Mandated Third Party Static Analysis: Bad Public Policy, Bad Security (2014) - xvirk
https://blogs.oracle.com/maryanndavidson/entry/mandated_third_party_static_analysis
======
brudgers
What I find interesting about the article is the tension between Oracle's
business interests in avoiding customers running static analysis of binaries
within the acceptance process and Oracle's clear technical expertise with the
problem domain static binary analysis is intended to address. I have to wonder
if it is a case where Oracle may have worked backward from a position to the
correct solution.

Or to put it another way, it's hard to see a median quality static analysis
tool vendor having significantly better top engineers than Oracle's top
engineers while it's easy to apply the "hate on Oracle" meme and dismiss their
position as purely self interested.

It's also easy to pretend that the fundamental problems are easily solved with
open source by ignoring that organizations run Oracle and other proprietary
software because it abstracts over writing and maintaining and QA'ing code
that does what the proprietary code does. Organizations buy expertise and
Oracle and other proprietary code vendors sell it at scale.

------
Eridrus
This blog post starts out with some truth: 1\. 3rd party binary static
analysis is not industry standard

devolves to half truths:

2\. the amount of vendors doing static analysis for security is not what I
would really call "Many"

3\. You're probably not going to get good ROI from a static analysis tool. But
you might reduce your risk significantly by not buying Oracle.
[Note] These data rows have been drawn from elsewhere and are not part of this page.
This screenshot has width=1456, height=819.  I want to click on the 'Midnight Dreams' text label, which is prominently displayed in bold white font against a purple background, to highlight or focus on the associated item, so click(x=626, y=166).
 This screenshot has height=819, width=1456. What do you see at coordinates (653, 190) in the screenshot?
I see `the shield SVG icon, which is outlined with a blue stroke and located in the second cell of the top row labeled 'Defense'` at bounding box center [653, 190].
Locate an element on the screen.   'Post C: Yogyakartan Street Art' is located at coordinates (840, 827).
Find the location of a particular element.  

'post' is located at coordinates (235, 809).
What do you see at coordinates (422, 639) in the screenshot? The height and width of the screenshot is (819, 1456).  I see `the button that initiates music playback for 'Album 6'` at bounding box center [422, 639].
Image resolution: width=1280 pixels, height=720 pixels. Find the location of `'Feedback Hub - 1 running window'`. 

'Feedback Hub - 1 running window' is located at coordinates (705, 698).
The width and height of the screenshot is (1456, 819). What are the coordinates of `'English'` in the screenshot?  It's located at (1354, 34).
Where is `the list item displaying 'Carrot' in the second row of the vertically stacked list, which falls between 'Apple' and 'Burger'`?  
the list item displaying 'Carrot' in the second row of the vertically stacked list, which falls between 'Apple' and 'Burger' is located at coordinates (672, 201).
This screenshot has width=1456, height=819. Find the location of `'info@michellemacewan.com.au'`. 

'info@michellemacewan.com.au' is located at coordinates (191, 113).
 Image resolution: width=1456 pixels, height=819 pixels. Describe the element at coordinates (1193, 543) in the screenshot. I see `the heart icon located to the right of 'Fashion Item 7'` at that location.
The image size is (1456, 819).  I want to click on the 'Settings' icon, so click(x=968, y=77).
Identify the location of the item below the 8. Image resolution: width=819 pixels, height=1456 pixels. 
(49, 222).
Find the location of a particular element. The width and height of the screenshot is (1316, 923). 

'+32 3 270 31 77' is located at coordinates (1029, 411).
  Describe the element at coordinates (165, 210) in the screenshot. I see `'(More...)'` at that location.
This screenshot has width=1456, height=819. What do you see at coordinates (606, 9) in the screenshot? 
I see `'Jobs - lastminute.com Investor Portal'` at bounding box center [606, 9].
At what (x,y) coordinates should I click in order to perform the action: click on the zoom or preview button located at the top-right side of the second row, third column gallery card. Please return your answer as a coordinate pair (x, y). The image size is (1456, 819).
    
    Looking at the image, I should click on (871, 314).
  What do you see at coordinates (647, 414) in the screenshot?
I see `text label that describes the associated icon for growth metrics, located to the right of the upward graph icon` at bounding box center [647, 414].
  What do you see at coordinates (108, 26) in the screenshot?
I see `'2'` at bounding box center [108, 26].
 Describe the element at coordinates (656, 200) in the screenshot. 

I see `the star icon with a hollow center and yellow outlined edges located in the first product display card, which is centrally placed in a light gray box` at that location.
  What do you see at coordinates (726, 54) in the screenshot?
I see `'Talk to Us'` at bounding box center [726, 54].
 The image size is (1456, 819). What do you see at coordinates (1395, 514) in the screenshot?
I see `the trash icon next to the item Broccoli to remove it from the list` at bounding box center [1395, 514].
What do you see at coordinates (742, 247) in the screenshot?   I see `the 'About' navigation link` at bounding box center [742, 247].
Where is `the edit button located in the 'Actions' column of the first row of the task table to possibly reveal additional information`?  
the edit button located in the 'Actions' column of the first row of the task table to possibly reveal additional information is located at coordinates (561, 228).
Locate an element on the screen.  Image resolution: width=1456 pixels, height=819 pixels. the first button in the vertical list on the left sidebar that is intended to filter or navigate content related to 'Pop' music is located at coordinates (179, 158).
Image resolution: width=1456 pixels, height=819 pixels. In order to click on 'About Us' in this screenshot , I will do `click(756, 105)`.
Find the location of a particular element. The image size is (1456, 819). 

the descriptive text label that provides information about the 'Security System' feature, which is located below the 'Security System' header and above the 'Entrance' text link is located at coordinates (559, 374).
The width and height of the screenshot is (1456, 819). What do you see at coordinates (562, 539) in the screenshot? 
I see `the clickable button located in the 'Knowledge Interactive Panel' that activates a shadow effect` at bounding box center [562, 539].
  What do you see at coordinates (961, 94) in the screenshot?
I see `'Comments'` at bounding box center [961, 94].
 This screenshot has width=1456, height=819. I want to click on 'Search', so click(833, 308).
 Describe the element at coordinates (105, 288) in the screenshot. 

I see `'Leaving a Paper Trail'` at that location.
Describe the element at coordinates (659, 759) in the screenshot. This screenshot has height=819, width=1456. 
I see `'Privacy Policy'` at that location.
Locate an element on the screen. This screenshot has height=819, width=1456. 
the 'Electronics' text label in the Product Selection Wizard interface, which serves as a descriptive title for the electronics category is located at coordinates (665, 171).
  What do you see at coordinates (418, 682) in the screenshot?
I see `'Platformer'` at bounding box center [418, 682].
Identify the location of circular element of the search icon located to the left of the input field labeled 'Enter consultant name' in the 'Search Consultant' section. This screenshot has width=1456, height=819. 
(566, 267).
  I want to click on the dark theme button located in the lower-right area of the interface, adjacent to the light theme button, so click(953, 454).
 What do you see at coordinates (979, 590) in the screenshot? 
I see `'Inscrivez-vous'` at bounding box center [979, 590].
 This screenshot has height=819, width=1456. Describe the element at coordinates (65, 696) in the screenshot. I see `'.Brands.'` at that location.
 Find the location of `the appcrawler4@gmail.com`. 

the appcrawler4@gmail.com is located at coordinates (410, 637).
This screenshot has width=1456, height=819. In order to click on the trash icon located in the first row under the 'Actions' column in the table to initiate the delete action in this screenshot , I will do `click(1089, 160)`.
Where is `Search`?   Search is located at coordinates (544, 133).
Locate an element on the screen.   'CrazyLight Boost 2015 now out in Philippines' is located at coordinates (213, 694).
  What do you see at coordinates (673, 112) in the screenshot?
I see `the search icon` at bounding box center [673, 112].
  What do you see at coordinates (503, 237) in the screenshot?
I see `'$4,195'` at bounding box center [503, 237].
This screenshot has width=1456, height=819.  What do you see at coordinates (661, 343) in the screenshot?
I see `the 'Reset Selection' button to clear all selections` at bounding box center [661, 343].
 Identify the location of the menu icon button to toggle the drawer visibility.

And then devolves into pure bullshit (4, 5, 6, 7)

But despite the fact that Mary Ann Davidson seems to have a much greater
interest in hiding Oracle's issues from everyone, rather than actually fixing
them, the attempt to get 3rd party binary static analysis mandated is clearly
Veracode attempting some good ol' fashioned regulatory capture.

Customers really should have the right to attempt binary static analysis on
their vendor's software, but mandating that companies use one niche, specific
technique supported by very few vendors to achieve a broad goal is total
bullshit.

Also, Coverity was bought by Synopsis, not IBM like the post claims.